◆ Excerto do documento ◆
- - -
Há um tipo de espelho que a sociedade raramente olha de frente. Portugal tornou-se num desses; um país onde velhos cuidam de velhos, uma espécie de roda geriátrica, em que a bengala passa de mão em mão, como o bastão de uma corrida que já ninguém tem pressa de terminar. Aqui, o envelhecimento não é um dado demográfico; é quase um desporto nacional, com medalhas para paciência e provas diárias de resistência física e emocional. Este espelho com múltiplas facetas – sociais, familiares, económicas, institucionais, mostra que, por trás de estatísticas e protocolos, existe uma geografia de afetos, fadigas e rotinas onde a mulher quase sempre ocupa o papel de atriz principal.
- - -
◆ Exercícios ◆
1. Responda com base no excerto sobre o envelhecimento em Portugal:
(a) Segundo o excerto, quem cuida dos velhos em Portugal?
(b) Que objeto passa de mão em mão?
(c) Quem ocupa quase sempre o papel de atriz principal?
2. Edite o trecho do excerto sobre o envelhecimento em Portugal que começa em "Há um tipo de" e termina em "de atriz principal.", trocando "bengala" por "muleta".
A listagem não tem qualquer relação com o excerto.

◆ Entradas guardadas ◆
- - -
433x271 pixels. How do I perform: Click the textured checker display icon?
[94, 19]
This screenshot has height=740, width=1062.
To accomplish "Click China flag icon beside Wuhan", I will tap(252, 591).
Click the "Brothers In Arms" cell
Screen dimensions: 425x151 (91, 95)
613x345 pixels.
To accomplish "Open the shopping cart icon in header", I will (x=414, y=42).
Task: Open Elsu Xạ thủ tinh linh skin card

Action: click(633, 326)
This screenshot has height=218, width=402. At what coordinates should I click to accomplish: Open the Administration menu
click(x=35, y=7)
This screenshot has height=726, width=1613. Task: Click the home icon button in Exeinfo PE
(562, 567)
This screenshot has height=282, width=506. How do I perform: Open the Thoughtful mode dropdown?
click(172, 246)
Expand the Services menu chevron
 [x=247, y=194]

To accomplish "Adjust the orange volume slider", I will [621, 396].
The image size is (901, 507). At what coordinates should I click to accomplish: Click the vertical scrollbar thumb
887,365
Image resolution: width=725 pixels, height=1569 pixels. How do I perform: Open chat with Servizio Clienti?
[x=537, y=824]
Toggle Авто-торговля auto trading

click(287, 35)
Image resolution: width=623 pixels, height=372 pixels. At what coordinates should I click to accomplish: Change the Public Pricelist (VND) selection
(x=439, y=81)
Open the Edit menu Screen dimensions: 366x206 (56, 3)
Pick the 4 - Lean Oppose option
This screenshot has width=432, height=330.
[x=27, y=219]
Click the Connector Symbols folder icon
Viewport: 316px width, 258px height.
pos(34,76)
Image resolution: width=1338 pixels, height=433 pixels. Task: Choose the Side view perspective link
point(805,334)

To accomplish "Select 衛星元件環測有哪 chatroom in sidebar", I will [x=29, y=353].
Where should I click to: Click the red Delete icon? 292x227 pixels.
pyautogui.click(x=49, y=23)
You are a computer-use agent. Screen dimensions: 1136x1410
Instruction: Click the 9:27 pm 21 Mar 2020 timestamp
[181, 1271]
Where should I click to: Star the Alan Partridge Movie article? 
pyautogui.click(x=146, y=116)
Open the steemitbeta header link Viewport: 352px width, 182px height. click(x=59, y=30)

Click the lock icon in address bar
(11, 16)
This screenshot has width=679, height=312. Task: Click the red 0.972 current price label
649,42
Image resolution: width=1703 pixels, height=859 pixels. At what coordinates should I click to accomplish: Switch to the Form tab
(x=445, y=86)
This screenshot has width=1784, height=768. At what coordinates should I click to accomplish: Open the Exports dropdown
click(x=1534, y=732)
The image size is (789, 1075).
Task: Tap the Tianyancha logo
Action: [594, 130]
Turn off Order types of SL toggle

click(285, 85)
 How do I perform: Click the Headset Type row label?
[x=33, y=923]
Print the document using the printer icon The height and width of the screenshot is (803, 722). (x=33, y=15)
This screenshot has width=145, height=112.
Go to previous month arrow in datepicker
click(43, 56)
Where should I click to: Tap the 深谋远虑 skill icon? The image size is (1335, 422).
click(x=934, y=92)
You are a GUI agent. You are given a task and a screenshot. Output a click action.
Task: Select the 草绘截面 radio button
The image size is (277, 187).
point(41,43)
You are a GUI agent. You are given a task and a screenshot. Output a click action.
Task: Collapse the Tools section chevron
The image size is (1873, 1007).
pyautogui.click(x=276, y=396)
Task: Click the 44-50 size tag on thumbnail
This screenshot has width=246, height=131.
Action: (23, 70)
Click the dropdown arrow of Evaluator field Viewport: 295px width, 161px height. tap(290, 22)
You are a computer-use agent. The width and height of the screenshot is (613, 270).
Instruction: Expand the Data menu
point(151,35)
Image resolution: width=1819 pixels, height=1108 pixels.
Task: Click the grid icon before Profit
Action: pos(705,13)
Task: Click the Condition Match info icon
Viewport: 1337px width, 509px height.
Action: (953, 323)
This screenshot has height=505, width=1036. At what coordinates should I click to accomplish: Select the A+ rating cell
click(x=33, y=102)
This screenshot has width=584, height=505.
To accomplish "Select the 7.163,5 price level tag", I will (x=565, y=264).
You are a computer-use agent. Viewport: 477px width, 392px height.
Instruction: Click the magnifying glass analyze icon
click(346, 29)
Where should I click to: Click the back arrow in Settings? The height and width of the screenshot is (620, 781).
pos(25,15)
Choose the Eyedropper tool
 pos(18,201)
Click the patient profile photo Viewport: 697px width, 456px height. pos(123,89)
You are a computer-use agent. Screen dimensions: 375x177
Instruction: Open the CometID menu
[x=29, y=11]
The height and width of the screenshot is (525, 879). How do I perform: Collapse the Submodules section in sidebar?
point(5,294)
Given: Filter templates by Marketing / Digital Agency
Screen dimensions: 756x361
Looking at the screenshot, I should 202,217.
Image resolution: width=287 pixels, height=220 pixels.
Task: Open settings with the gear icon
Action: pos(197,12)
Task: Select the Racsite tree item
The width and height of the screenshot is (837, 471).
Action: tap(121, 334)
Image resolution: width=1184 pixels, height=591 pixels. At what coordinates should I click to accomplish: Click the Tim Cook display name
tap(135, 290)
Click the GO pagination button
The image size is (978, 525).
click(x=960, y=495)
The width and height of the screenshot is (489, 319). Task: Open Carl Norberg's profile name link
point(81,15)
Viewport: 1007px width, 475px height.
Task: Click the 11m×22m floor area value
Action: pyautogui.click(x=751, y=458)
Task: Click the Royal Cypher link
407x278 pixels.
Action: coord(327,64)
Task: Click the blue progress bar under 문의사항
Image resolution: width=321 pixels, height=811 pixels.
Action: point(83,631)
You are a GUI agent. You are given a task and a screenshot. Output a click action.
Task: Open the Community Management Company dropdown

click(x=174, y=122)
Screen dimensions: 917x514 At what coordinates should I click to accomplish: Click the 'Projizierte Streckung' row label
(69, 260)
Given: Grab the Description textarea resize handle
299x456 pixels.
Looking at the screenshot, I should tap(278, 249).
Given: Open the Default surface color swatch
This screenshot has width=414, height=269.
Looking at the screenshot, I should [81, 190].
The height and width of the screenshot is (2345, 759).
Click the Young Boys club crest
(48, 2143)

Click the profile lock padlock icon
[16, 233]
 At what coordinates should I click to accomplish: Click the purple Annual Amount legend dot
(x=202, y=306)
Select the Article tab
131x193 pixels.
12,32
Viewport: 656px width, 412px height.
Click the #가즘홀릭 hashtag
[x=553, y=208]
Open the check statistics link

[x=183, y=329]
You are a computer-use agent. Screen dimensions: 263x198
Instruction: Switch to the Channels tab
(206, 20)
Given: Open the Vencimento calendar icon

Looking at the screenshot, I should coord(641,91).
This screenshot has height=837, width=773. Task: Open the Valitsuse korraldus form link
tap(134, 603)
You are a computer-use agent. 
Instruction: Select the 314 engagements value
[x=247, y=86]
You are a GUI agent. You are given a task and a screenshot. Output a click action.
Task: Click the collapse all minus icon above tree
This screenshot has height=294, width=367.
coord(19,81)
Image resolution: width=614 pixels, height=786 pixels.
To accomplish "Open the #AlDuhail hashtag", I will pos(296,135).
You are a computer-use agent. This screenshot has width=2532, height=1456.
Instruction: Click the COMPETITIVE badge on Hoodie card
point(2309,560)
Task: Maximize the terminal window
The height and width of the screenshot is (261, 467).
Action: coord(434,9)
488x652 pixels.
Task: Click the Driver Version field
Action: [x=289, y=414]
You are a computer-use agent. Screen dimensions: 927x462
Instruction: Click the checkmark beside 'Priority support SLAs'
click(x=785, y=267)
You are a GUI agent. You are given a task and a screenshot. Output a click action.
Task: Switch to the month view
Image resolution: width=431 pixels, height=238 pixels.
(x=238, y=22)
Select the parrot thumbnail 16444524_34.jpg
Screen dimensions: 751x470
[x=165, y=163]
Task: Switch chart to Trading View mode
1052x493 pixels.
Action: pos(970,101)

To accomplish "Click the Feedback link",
- - -
◆ Respostas por item ◆
1.
(a) Os velhos.
(b) A bengala.
(c) A mulher.

2.
Há um tipo de espelho que a sociedade raramente olha de frente. Portugal tornou-se num desses; um país onde velhos cuidam de velhos, uma espécie de roda geriátrica, em que a muleta passa de mão em mão, como o bastão de uma corrida que já ninguém tem pressa de terminar. Aqui, o envelhecimento não é um dado demográfico; é quase um desporto nacional, com medalhas para paciência e provas diárias de resistência física e emocional. Este espelho com múltiplas facetas – sociais, familiares, económicas, institucionais, mostra que, por trás de estatísticas e protocolos, existe uma geografia de afetos, fadigas e rotinas onde a mulher quase sempre ocupa o papel de atriz principal.